PASSAGE:
= Beginning of Section =

That was fall. The following spring when my seasonal allergies started up: I. could. not. breath. I was given Ventolin and put on Advair. When that didn't help, they added more inhaled corticosteroid to the mix. I went from having blood sugars within range (with a good dose of regular bad lows) to having blood sugars around 20 mmol/l (about 360 mg/dl) all the effing time. I felt disgusting while I got my numbers under control... and then once allergy season ended, I'd stop the inhalers and deal with the opposite: major persistent lows.

This was just the beginning though. Every year since then my ability to breath, especially during allergy season degraded. Every time I got a cold (which went from about never to about three or four times a year) I would end up bacterial respiratory infections. I became familiar with the various ER's in the city. I've had x-rays and bloodwork at all of them. My inhaler medication just went up and up until it couldn't go up anymore. Sometimes it would get so bad I felt like I was drowning in my own phlegm. Again, I went for tests and breathed into all sorts of tubes- everything seemed fine. All they could figure was that it was some sort of allergy induced asthma.

= End of Section =

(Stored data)
= Beginning of Section =

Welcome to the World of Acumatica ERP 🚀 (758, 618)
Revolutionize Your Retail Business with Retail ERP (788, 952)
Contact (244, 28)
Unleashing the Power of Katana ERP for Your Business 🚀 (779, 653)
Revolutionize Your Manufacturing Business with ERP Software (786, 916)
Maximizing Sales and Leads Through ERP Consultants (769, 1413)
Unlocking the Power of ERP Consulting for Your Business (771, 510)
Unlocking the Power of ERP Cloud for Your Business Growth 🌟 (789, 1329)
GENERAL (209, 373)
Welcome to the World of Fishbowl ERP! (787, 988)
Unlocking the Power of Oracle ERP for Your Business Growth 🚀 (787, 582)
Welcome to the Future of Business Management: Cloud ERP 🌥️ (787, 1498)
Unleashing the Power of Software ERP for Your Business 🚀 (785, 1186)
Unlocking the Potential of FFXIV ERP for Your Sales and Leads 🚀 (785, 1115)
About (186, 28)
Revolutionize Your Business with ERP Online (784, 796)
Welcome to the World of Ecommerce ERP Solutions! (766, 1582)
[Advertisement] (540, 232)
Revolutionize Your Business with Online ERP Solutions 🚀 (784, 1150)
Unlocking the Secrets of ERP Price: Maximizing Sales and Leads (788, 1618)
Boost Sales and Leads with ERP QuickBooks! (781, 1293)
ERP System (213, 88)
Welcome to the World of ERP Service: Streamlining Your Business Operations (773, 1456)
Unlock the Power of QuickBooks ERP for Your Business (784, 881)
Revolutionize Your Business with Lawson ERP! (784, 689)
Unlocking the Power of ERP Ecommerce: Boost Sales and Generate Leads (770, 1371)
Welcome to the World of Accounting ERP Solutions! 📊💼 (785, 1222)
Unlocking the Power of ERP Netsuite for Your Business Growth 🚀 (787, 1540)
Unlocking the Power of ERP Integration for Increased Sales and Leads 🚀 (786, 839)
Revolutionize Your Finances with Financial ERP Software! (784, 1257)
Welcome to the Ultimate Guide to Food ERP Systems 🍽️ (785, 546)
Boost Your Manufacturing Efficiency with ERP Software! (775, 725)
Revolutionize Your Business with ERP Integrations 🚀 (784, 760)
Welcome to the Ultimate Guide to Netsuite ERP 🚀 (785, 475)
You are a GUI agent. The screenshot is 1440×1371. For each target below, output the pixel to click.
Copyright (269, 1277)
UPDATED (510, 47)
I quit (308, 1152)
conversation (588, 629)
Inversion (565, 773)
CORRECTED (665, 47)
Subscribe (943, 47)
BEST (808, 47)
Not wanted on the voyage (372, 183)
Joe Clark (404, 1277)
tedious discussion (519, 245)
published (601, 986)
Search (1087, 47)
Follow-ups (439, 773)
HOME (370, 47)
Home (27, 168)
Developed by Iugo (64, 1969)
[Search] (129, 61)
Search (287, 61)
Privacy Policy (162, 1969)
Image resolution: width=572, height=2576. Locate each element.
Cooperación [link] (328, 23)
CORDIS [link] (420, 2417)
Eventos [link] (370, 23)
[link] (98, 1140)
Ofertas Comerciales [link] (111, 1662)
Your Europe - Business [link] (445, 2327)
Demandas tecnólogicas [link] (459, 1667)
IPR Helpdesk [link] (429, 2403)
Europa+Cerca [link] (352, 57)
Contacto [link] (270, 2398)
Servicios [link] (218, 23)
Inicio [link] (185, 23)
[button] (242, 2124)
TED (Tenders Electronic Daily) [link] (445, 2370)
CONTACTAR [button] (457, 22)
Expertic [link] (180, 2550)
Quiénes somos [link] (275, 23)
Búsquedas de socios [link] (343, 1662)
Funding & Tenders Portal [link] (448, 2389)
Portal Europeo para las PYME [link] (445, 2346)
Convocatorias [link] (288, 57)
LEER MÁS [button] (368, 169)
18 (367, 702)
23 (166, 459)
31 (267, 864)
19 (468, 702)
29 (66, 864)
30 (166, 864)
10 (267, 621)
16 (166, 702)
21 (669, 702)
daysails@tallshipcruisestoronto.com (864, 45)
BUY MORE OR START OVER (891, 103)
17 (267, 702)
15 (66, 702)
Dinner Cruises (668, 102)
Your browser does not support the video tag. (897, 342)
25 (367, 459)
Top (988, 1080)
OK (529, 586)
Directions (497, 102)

= End of Section =

WHAT YOU WILL DO:
[a] Duplicate the account of the breathing trouble, starting with "This was just" and going on through "allergy induced asthma.".
[b] Pick up the account of the breathing trouble after its last sentence and keep writing it.
The listing isn't needed for any of this.

RESPONSES FOR EACH TASK:
[a]
This was just the beginning though. Every year since then my ability to breath, especially during allergy season degraded. Every time I got a cold (which went from about never to about three or four times a year) I would end up bacterial respiratory infections. I became familiar with the various ER's in the city. I've had x-rays and bloodwork at all of them. My inhaler medication just went up and up until it couldn't go up anymore. Sometimes it would get so bad I felt like I was drowning in my own phlegm. Again, I went for tests and breathed into all sorts of tubes- everything seemed fine. All they could figure was that it was some sort of allergy induced asthma.

[b]
And then this time last year, shit really fell apart. First, my skin started peeling. Especially from my scalp. I was parched all the time. Then my hair was falling out in bunches. My skin was bruising over the smallest bump and whenever I tested my blood I had times where I couldn't get them to stop bleeding. And, then, by this time last year I got tired... really tired... Like pre-insulin tired. I had times where I could muster up enough strength to get out of bed once a day. I would get up, practically crawl to the bathroom, clean up, grab a glass of water, go pee and make my way back to bed. The worst of it I remember lying in bed one night, my pulse had slowed right down and I had to actually make conscious effort to breath and in my head I was thinking 'If I fall asleep, I don't know that I'm going to wake up from this.' I fell asleep thinking of a list of what to do and who to contact in case I didn't wake up. I never wrote it down.

I can't remember now if it was before this or after that I went to my family doctor. I remember listing all the things that were happening and saying "I feel like I'm getting diabetes all over again." The colour drained from her face and she checked off almost all the tests on the bloodwork requisition sheet. This was the second round of bloodwork. She started prepping me for all the things that could be wrong. I remember none but the first- organ failure.